+++ Data supplied +++
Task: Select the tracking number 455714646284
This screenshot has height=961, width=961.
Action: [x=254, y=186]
+++
+++ Data supplied +++
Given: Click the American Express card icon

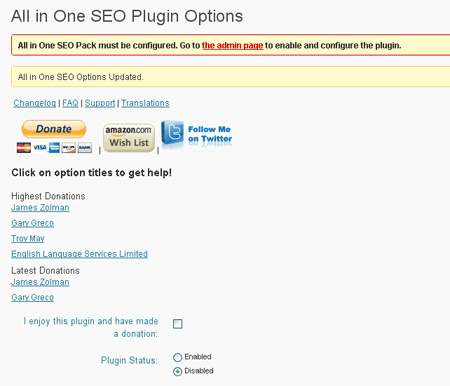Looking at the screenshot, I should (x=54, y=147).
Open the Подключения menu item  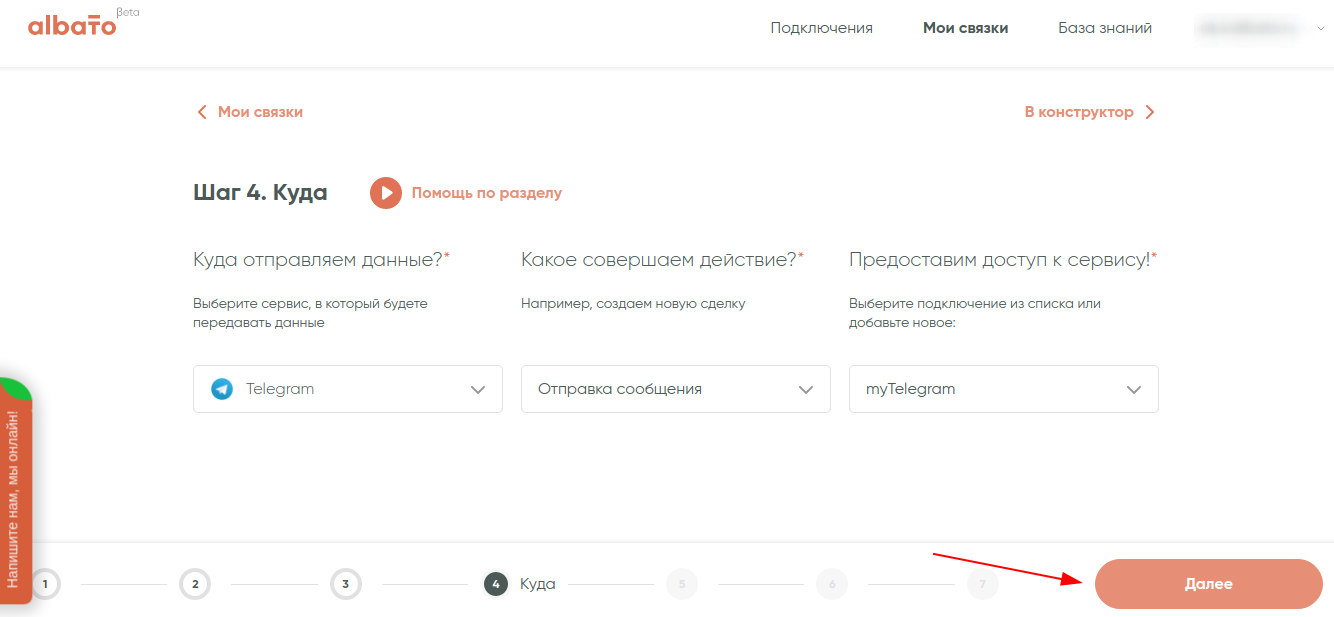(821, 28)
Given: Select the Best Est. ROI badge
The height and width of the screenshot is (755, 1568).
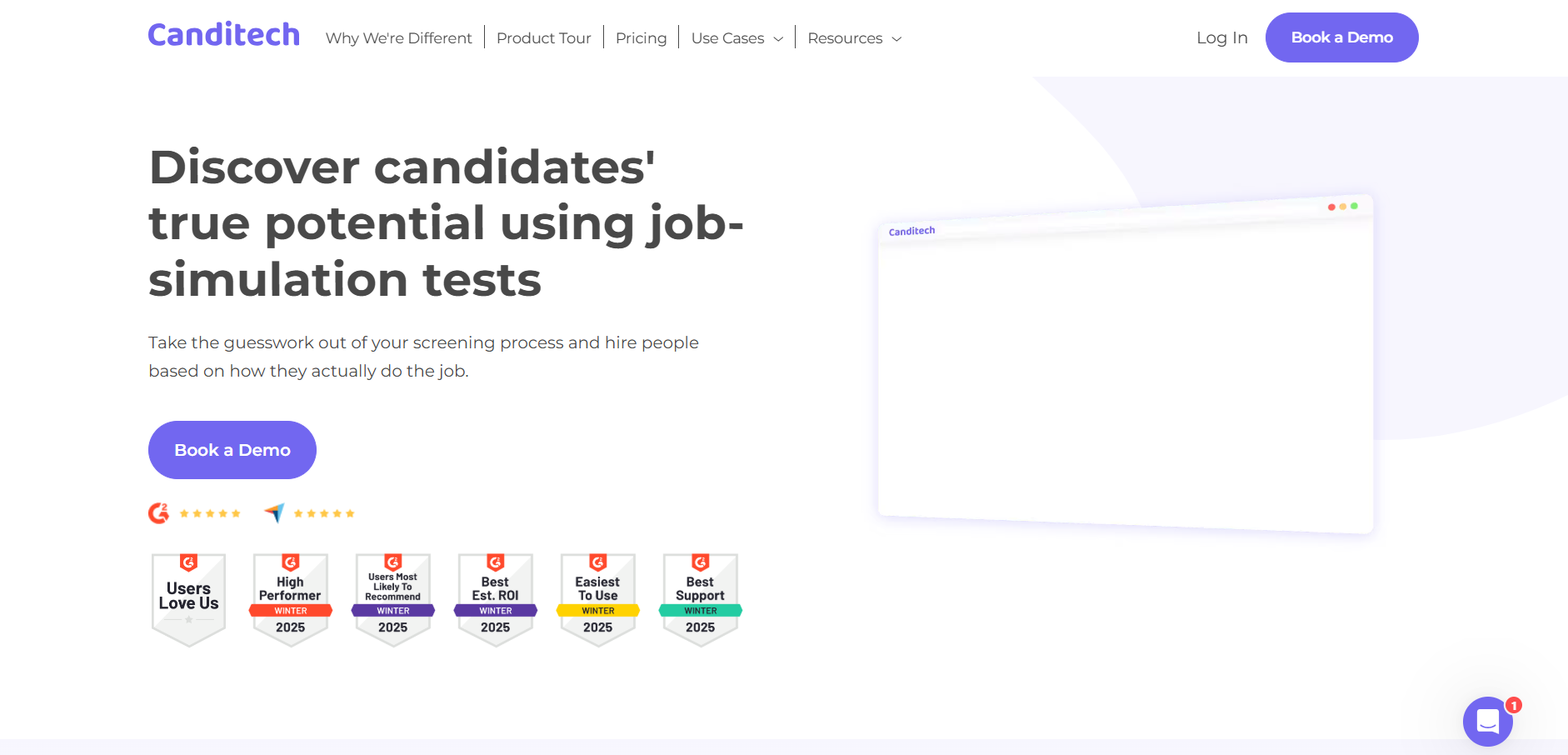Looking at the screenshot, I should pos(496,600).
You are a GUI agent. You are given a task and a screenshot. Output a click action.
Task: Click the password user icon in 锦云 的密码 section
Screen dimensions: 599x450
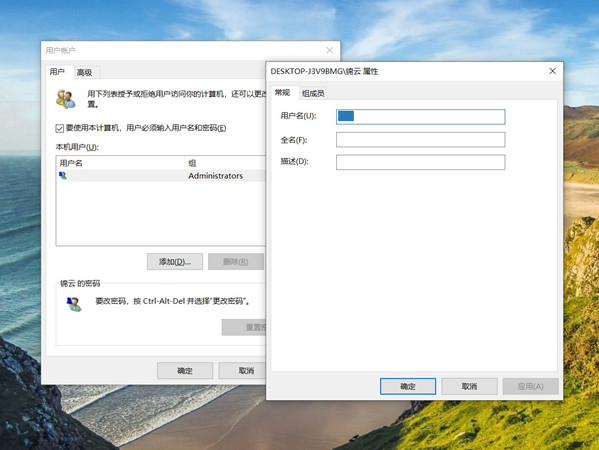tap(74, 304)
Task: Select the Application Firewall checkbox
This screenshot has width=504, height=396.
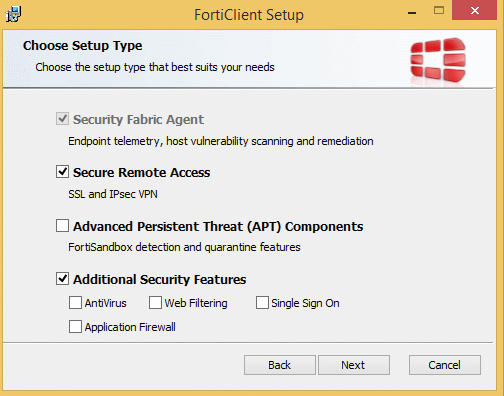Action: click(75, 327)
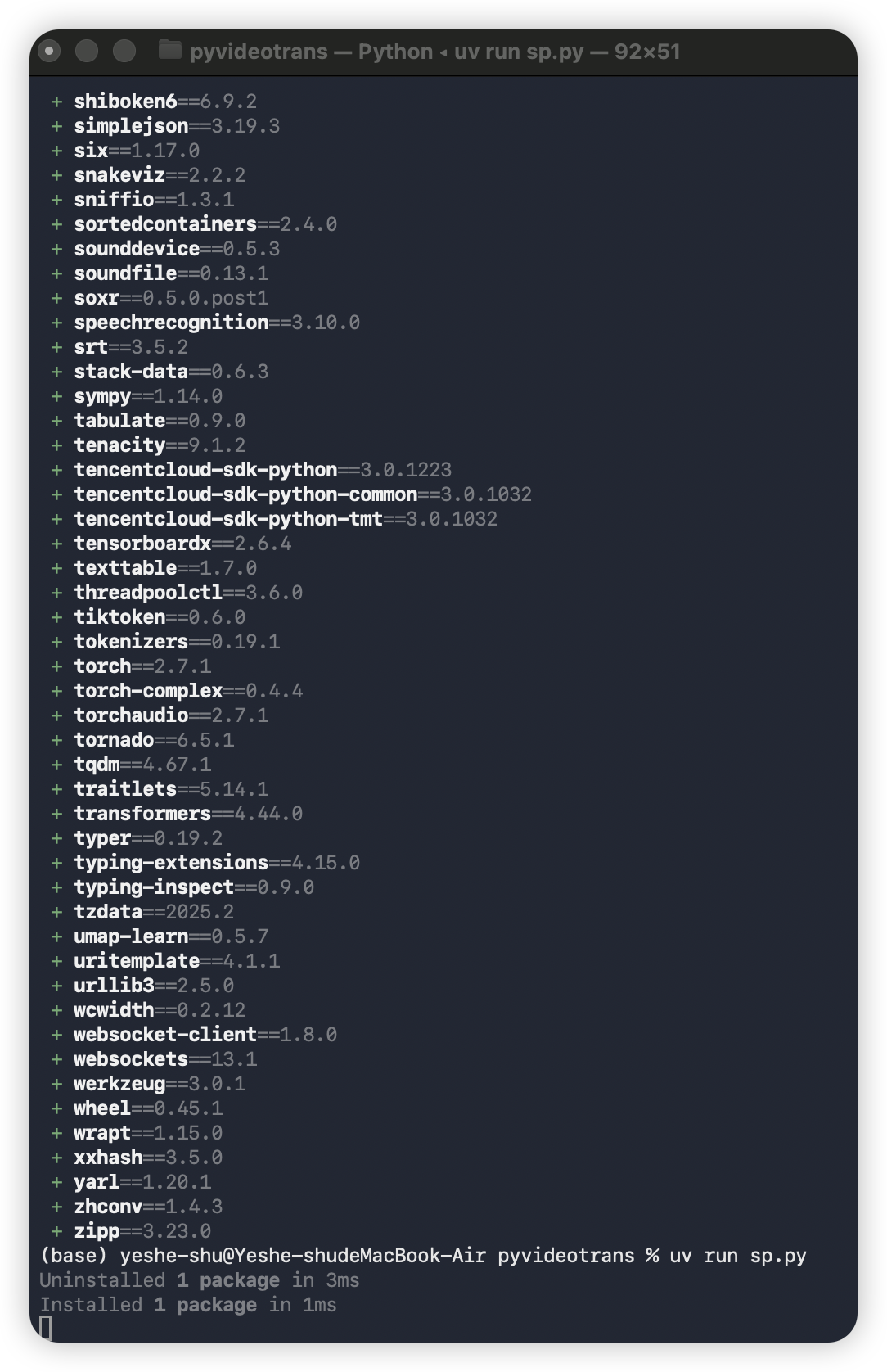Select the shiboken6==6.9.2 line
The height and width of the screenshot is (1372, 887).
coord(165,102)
+++
Go to the line above that contains "Given: Select the Best Est. ROI badge" and reproduce everything exactly from there through the line that contains "Task: Select the Application", leaving out the pictures.

Given: Select the Best Est. ROI badge
The height and width of the screenshot is (755, 1568).
Looking at the screenshot, I should pos(496,600).
You are a GUI agent. You are given a task and a screenshot. Output a click action.
Task: Click the password user icon in 锦云 的密码 section
Screen dimensions: 599x450
tap(74, 304)
Task: Select the Application Firewall checkbox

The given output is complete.